In the movie “The Matrix,” when Neo goes to visit the Oracle, he has a conversation with one of the potentials who is bending a spoon with his mind. The boy explains to Neo that “there is no spoon” and that “It is not the spoon that bends, it is only yourself.” While this is rather mystical, it occurred to me that this is a good way to think about bugs!
Often, getting a bug to bend to your will (go away), is about as easy as bending a spoon with your mind. For instance, consider the problem of coloring maps such that no two contiguous regions are the same color. Let’s say that in your experience, you’ve only ever needed 3 colors. You need to color maps using software, so you write it with the assumption that you only ever need 3 colors. You may encounter some bugs which end up putting the same color on two contiguous regions in a map that can be colored with just 3 colors. Eventually you will find and fix those bugs. But if you run your program on a map that requires 4 colors, no amount of bug fixing your program that uses 3 colors will ever work. You must realize that your assumption that 3 colors will always work is wrong.
Another problem with bugs is that sometimes fixing the bug doesn’t actually fix the root problem. You think you know what the bug is, so you make a change so that the software now behaves as desired under the given circumstances. However, there are still 5 other ways that the problem can manifest itself and you didn’t fix any of those. Plus, you’ve introduced a new problem. You don’t know about these 6 problems yet, but they are there. You’ve only fixed the symptom, not the cause. You have not bent the spoon.
Even when you find and fix the root cause of that bug, you will write more software using your existing process and it will have new bugs to replace the old bugs. The progress was an illusion. The spoon is still unbent. If anything, it is even more unyielding than before.
It is tempting to think of a bug as something that creeps into the software after it is written, something that is separate that can be isolated and removed.
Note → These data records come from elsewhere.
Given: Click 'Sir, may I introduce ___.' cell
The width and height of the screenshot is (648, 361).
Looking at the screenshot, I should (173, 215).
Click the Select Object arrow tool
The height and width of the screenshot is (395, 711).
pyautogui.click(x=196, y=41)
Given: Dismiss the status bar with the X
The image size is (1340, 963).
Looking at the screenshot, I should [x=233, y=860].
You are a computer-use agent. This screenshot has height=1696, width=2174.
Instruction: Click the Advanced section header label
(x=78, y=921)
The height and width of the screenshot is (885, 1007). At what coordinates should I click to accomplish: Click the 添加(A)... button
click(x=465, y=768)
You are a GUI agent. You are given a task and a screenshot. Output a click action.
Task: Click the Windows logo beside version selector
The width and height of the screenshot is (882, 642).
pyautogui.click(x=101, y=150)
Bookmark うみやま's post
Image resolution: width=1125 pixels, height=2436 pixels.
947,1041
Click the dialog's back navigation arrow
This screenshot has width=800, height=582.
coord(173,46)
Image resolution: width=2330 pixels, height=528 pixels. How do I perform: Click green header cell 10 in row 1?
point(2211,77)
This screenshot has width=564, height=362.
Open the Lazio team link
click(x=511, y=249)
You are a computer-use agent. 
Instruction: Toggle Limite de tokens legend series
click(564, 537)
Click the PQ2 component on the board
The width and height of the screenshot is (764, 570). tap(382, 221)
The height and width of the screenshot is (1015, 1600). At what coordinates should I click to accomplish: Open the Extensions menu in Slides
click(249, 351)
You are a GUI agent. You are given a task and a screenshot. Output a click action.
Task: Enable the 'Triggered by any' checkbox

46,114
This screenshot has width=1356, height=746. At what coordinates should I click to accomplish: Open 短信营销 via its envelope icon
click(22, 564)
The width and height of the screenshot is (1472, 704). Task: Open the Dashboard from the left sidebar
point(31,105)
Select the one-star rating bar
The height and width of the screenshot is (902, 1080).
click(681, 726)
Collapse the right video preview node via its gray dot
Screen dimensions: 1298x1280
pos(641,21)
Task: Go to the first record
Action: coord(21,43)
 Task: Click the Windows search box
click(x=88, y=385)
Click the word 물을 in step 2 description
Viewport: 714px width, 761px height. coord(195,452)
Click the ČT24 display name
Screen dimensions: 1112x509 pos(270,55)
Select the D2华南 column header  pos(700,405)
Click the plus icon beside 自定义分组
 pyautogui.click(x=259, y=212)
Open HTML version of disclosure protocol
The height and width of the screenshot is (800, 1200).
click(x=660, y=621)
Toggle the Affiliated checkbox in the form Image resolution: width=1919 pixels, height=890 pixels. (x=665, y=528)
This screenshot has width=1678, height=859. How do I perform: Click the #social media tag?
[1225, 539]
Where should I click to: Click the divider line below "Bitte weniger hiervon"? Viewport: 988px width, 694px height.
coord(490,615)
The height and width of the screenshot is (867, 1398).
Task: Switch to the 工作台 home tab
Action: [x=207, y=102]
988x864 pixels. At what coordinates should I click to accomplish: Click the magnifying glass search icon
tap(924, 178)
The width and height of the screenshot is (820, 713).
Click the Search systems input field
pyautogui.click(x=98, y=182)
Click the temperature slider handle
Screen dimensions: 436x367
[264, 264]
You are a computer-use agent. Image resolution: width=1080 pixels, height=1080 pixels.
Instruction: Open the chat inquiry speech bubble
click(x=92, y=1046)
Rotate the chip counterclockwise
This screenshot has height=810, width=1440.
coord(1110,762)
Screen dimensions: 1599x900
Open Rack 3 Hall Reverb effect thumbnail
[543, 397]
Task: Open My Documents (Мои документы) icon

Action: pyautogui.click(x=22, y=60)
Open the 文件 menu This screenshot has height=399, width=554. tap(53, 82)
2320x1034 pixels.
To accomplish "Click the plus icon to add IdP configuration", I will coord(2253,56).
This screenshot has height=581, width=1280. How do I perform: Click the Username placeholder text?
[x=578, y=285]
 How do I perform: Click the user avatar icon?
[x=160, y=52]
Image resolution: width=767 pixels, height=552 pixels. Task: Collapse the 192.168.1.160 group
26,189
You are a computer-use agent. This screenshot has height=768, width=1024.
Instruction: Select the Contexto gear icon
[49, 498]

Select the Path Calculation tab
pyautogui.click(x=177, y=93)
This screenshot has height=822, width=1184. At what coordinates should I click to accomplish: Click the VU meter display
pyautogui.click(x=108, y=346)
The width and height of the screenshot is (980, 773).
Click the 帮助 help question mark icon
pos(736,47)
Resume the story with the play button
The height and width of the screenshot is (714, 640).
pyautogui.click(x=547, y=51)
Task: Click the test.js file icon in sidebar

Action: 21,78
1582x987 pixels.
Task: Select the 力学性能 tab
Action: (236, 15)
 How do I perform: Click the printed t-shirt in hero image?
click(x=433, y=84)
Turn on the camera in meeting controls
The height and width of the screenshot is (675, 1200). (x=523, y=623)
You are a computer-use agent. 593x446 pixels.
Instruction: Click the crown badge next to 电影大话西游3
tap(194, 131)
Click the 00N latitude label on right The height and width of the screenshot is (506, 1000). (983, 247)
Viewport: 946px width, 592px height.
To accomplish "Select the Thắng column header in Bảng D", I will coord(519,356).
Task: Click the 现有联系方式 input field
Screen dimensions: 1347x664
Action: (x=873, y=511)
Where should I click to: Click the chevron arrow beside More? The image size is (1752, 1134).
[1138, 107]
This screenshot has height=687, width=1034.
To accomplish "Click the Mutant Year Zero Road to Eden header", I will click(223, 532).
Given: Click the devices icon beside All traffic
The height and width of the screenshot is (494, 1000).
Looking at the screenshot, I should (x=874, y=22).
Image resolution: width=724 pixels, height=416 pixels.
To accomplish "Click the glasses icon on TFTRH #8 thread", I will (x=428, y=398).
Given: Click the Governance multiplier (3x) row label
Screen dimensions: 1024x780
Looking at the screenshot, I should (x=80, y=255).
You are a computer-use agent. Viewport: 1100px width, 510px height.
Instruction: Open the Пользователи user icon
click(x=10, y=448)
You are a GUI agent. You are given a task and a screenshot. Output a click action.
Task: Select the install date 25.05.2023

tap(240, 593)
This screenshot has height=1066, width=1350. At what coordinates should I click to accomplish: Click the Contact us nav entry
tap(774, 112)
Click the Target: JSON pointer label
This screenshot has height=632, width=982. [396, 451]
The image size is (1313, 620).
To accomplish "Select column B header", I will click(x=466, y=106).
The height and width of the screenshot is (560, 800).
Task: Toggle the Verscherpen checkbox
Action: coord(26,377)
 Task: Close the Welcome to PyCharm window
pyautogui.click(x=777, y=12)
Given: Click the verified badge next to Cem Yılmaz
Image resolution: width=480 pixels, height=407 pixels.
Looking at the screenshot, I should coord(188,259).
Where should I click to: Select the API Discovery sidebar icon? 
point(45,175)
But really, bugs are introduced during the process of developing software. They are not separate and isolated, they are actually flaws in the process itself. The problems lie within. Only when we acknowledge this ("there is no bug") and accept it can we hope to affect real change. Agile development is an excellent platform for seamlessly incorporating the required introspection and continual improvement.
I’m not saying that real software with zero bugs is an attainable goal, only that you consider a change of perspective in order to bend the spoon a bit. The ultimate goal is to make behavioral and process changes such that no bug is found in the software that you deliver.